The Atom chunk contains the names of each atom used by the program. Atoms are special strings such as module names and function names. When referencing a function such as ssl:start/0, the Atom section will contain "ssl" and "start", and these strings will be referenced by an index into the atom table. Each atom is a length-prefixed string up to 256 bytes, and the total count of atoms is stored at the start of the chunk. The Atom chunk was historically identified by the "Atom" tag, but this seems to have been superceded by the "AtU8" tag, indicating a UTF-8 Atom table. Lastly, the first entry in the Atom table must be the module name corresponding to the beam file.

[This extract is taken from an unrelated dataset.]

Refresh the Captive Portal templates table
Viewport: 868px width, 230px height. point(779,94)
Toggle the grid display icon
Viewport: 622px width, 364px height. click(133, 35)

This section contains certain string literals. You may assume that this would be where the "https://binary.golf/5/5" string would be stored, but in fact that's actually stored in the literal table (section 3.5). The String Table must be present, but can be empty in this case. An empty string table is simply b"StrT\0\0\0\0"
.
Erlang function signatures are in the form [module]:[function]/arity
. The module and function name are stored in the Atom table, and the arity is an integer corresponding to the number of arguments the function expects. The Import Table begins with the count of imports, followed by a sequence of (module, function, arity) fields (32-bit per field, or 12 bytes per import). The module and function names are indices into the atom table, starting at 1 for the first element.
The Export Table is similar to the Import Table, but instead of storing the module name, the label of the function entrypoint is stored. The section starts with a count of exports, followed by a sequence of (function, arity, label) fields (32-bit per field, or 12 bytes per export).
The Literal Table consists of an Erlang External Term Format (ETF) encoded list of literals. Unlike the string table or atom table, ETF encodes type information as well as value. The encoded data is compressed with Zlib, and the uncompressed size is stored alongside the compressed data. This already encoded only a single literal (the URL), and I found no way to shrink it further, so I simply copied the raw body of the literal table from my previous .beam files.
The Code section is much more complicated than other sections, and I found The BEAM Book [6] to be very helpful for understanding the instruction format. The code section begins with a header containing the following 32-bit fields:
This header is immediately followed by the bytecode.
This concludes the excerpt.